Tully sintió que un nudo se le cerraba en el estómago. No podía imaginar siquiera lo que O'Dell debía de estar sintiendo.

– ¿Quién es?

– Se llama Hannah. Era la dependienta de la licorería de Shep. Anoche me ayudó a elegir una botella de vino -se pasó una mano por la cara, y Tully advirtió el ligero temblor de sus dedos-. Tenemos que parar a ese maldito hijo de puta -dijo, y Tully notó que el temblor había invadido también su voz casi siempre serena.

Capítulo 55

Tess sintió que el pánico invadía su sangre cuando, tras el último atisbo de luz, todo se volvió sombra. Intentó hacer oídos sordos a la vocecilla que desde el fondo de su mente seguía diciéndole que saliera de aquella tumba y corriera lo más lejos posible. No importaba en qué dirección, ni dónde acabara. Al menos, estaría fuera de aquel pozo, de aquella fosa de huesos mutilados y almas perdidas.

Permanecía sentada junto a la mujer llamada Rachel, lo bastante cerca como para oír su respiración trabajosa. Pronto no podría verla, pero se había asegurado de que la manta la cubría por entero. Aquella mujer no pasaría otra fría noche expuesta a los elementos.

Tess no estaba segura de por qué había vuelto. ¿Por qué no se había ido sin más? Sabía que era preferible para Rachel que fuera a buscar ayuda. Pero, tras vagar toda la tarde por aquel bosque interminable, sabía que no había ayuda cerca. Apenas había logrado encontrar el camino de regreso, dejando tras de sí un rastro de piñas. Ahora se preguntaba si había sido un error volver. Al hacerlo, tal vez se hubiera condenado a muerte. Pero, por alguna razón, no era capaz de abandonar a aquella mujer. Ignoraba si era por bondad o por egoísmo, porque no soportaría pasar una noche entera allí fuera, sola.
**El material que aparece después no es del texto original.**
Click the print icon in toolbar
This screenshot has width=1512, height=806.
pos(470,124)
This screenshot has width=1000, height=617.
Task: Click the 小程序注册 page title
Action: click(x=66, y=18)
Había logrado regresar con un zapato lleno de agua, usando el mocasín con el tacón roto que había desenterrado. Rachel debía de tener muchísima sed, pero bebió poco, y la mayor parte del agua se derramó por sus labios cortados e inflamados, chorreando por su barbilla magullada.

Rachel apenas había dicho nada después de pronunciar su nombre. A veces, contestaba a las preguntas de Tess con un simple «sí» o un «no». Casi todo el tiempo permanecía en silencio, como si respirar consumiera todas sus fuerzas. Tess había notado que su respiración se iba haciendo más áspera, más laboriosa. Tenía fiebre y sufría largos accesos de espasmos musculares que sacudían todo su cuerpo, por más que Tess intentaba reconfortarla.